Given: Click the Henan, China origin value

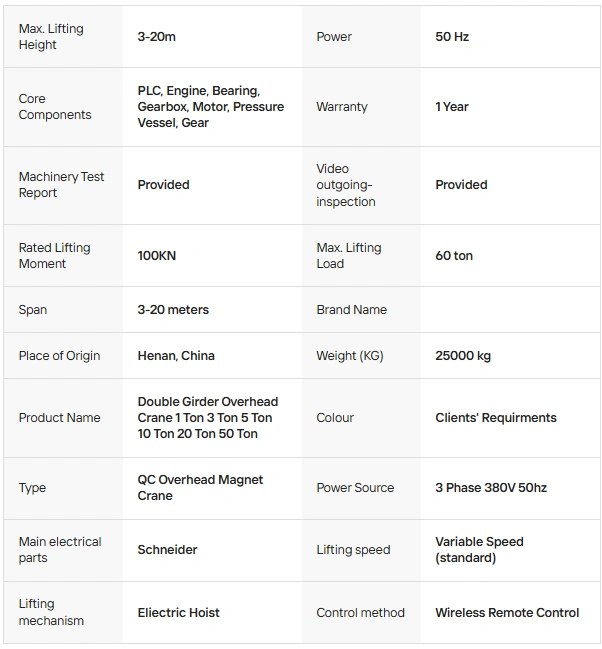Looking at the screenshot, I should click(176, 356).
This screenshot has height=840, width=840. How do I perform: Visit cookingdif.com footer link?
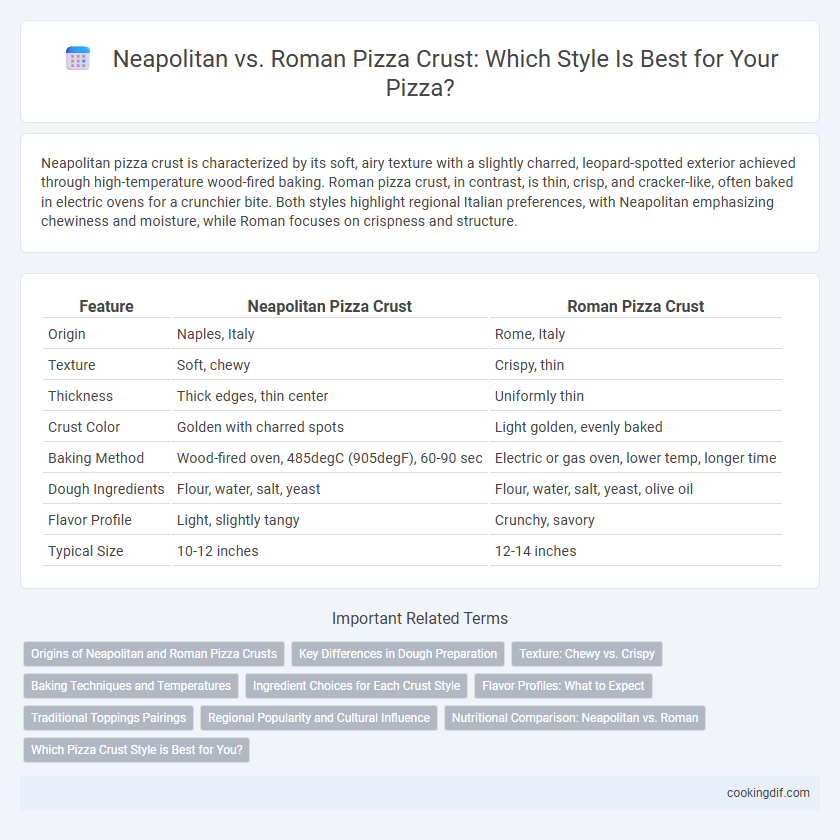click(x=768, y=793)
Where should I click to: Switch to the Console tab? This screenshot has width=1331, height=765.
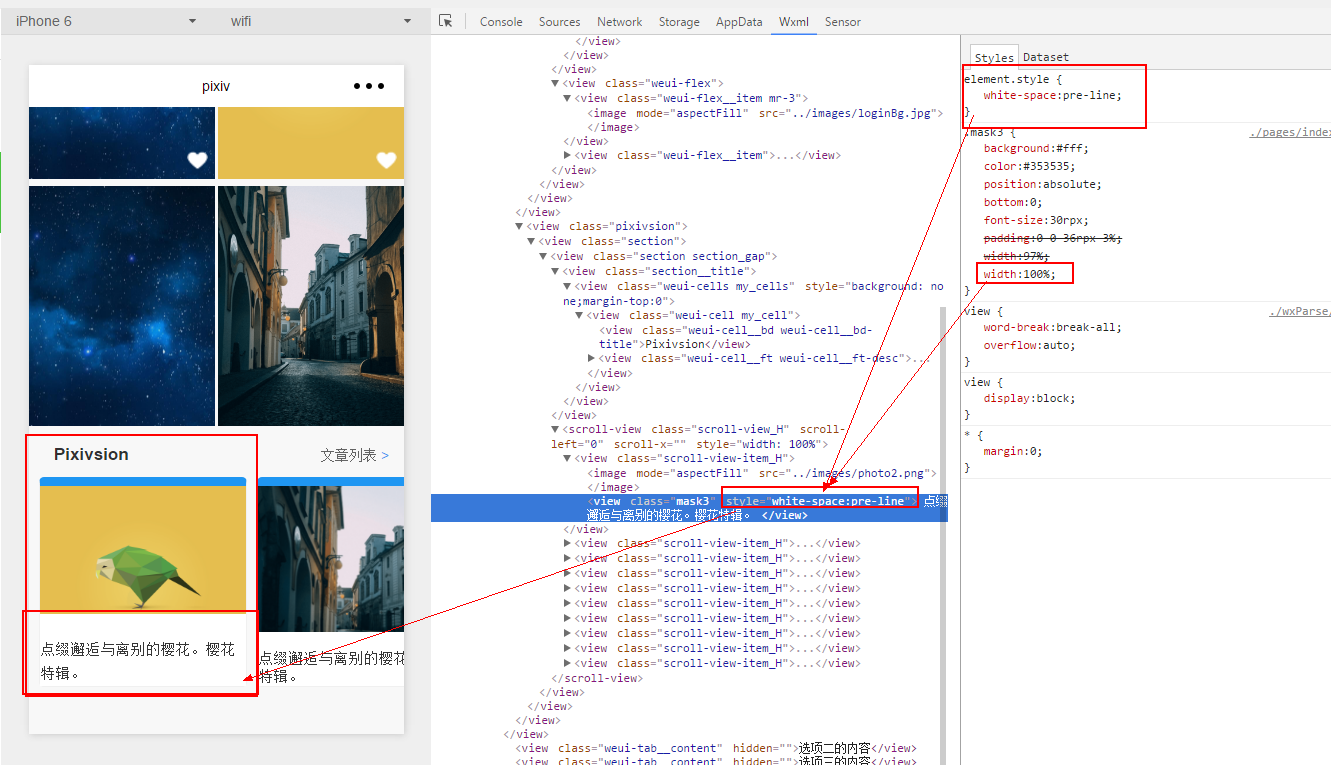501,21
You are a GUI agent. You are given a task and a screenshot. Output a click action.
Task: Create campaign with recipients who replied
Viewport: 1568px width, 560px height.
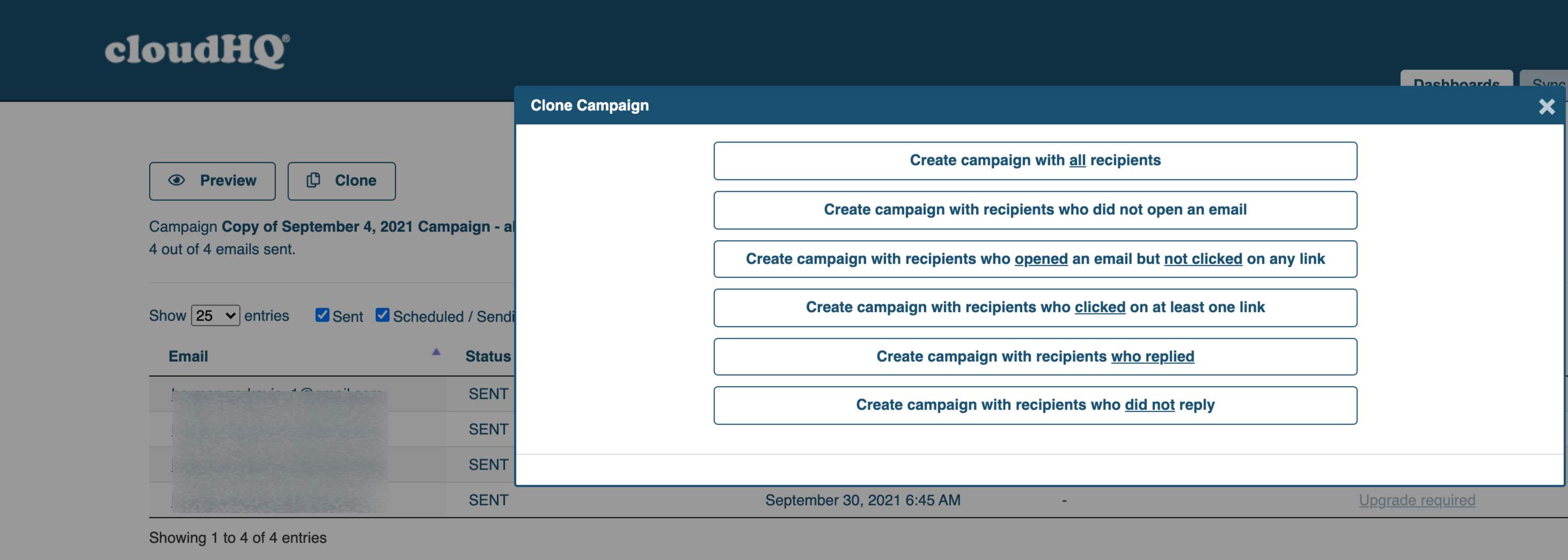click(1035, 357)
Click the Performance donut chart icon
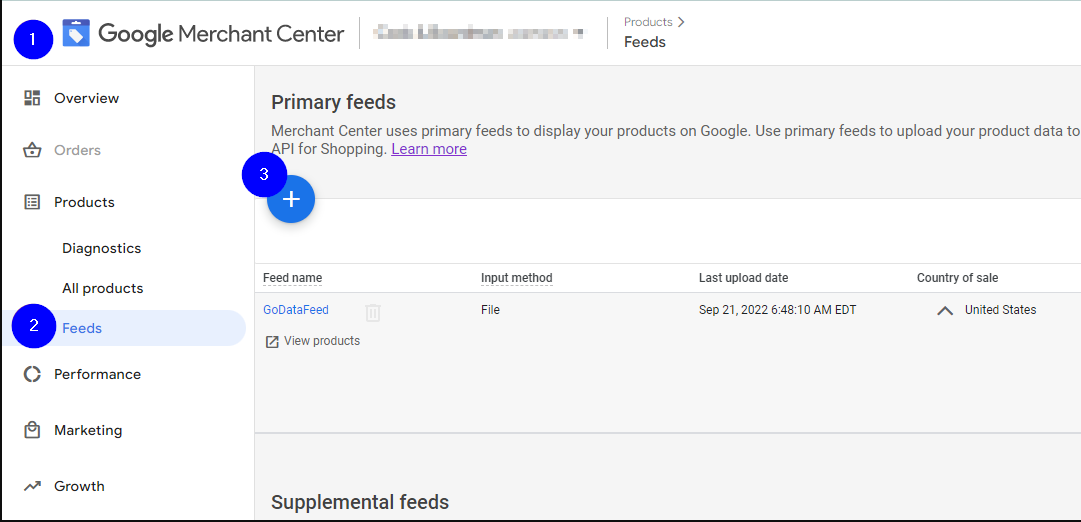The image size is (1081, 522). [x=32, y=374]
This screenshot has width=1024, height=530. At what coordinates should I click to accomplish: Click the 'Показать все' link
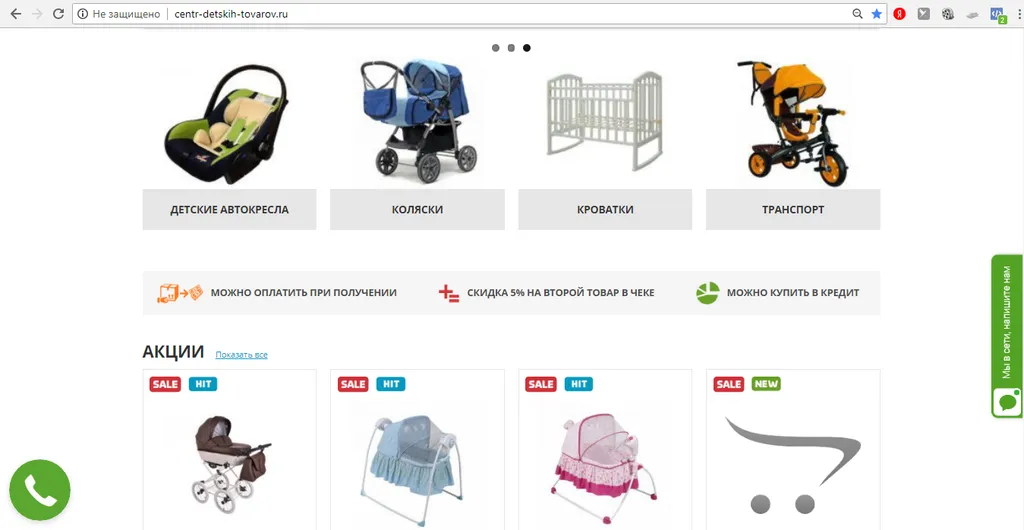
* * *
Task statement:
Please copy exactly the lines from the one containing "You are a GUI" through the last line of the records, both ends included, and leave out any pictures.

Solution to this exercise:
You are a GUI agent. You are given a task and a screenshot. Output a click action.
Task: Create campaign with recipients who replied
Viewport: 1568px width, 560px height.
click(1035, 357)
Click the Performance donut chart icon
The image size is (1081, 522). [x=32, y=374]
This screenshot has width=1024, height=530. At what coordinates should I click to accomplish: Click the 'Показать все' link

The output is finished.